*** Opening Provided information ***
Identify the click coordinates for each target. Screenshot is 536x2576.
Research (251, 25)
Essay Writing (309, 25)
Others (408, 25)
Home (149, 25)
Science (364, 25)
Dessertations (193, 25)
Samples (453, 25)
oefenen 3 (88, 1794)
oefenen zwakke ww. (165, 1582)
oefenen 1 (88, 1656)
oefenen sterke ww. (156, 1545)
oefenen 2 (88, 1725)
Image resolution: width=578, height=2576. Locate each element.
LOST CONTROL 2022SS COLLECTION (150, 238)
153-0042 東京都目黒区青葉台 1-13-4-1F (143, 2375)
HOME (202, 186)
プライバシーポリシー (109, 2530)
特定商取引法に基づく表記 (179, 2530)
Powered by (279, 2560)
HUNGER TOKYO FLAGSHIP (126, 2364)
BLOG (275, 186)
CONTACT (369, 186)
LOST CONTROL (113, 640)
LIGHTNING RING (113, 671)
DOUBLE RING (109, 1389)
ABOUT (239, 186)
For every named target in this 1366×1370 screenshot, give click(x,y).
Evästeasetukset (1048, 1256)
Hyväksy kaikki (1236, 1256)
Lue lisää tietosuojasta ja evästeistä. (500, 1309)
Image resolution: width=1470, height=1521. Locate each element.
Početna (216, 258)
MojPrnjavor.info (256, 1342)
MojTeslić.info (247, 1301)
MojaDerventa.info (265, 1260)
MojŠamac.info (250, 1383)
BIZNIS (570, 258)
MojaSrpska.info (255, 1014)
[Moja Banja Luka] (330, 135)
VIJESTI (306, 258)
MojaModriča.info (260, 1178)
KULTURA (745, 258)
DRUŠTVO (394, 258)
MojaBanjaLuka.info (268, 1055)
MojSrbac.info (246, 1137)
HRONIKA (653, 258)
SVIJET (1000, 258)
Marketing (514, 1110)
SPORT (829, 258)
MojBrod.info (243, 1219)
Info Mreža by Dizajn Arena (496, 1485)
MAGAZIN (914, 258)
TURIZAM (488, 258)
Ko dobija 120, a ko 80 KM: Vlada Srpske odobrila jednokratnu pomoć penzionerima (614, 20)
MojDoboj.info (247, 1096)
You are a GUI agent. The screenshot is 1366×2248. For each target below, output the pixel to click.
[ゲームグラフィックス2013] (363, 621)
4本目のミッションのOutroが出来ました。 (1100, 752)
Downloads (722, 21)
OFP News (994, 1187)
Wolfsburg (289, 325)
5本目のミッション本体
*** Closing Provided information ***
● Your task
An exact copy of every record above is what's needed here.

● Output for this task
Identify the click coordinates for each target. Screenshot is 536x2576.
Research (251, 25)
Essay Writing (309, 25)
Others (408, 25)
Home (149, 25)
Science (364, 25)
Dessertations (193, 25)
Samples (453, 25)
oefenen 3 (88, 1794)
oefenen zwakke ww. (165, 1582)
oefenen 1 (88, 1656)
oefenen sterke ww. (156, 1545)
oefenen 2 (88, 1725)
Image resolution: width=578, height=2576. Locate each element.
LOST CONTROL 2022SS COLLECTION (150, 238)
153-0042 東京都目黒区青葉台 1-13-4-1F (143, 2375)
HOME (202, 186)
プライバシーポリシー (109, 2530)
特定商取引法に基づく表記 (179, 2530)
Powered by (279, 2560)
HUNGER TOKYO FLAGSHIP (126, 2364)
BLOG (275, 186)
CONTACT (369, 186)
LOST CONTROL (113, 640)
LIGHTNING RING (113, 671)
DOUBLE RING (109, 1389)
ABOUT (239, 186)
For every named target in this 1366×1370 screenshot, give click(x,y).
Evästeasetukset (1048, 1256)
Hyväksy kaikki (1236, 1256)
Lue lisää tietosuojasta ja evästeistä. (500, 1309)
Image resolution: width=1470, height=1521. Locate each element.
Početna (216, 258)
MojPrnjavor.info (256, 1342)
MojTeslić.info (247, 1301)
MojaDerventa.info (265, 1260)
MojŠamac.info (250, 1383)
BIZNIS (570, 258)
MojaSrpska.info (255, 1014)
[Moja Banja Luka] (330, 135)
VIJESTI (306, 258)
MojaModriča.info (260, 1178)
KULTURA (745, 258)
DRUŠTVO (394, 258)
MojaBanjaLuka.info (268, 1055)
MojSrbac.info (246, 1137)
HRONIKA (653, 258)
SVIJET (1000, 258)
Marketing (514, 1110)
SPORT (829, 258)
MojBrod.info (243, 1219)
Info Mreža by Dizajn Arena (496, 1485)
MAGAZIN (914, 258)
TURIZAM (488, 258)
Ko dobija 120, a ko 80 KM: Vlada Srpske odobrila jednokratnu pomoć penzionerima (614, 20)
MojDoboj.info (247, 1096)
You are a GUI agent. The screenshot is 1366×2248. For each target below, output the pixel to click.
[ゲームグラフィックス2013] (363, 621)
4本目のミッションのOutroが出来ました。 (1100, 752)
Downloads (722, 21)
OFP News (994, 1187)
Wolfsburg (289, 325)
5本目のミッション本体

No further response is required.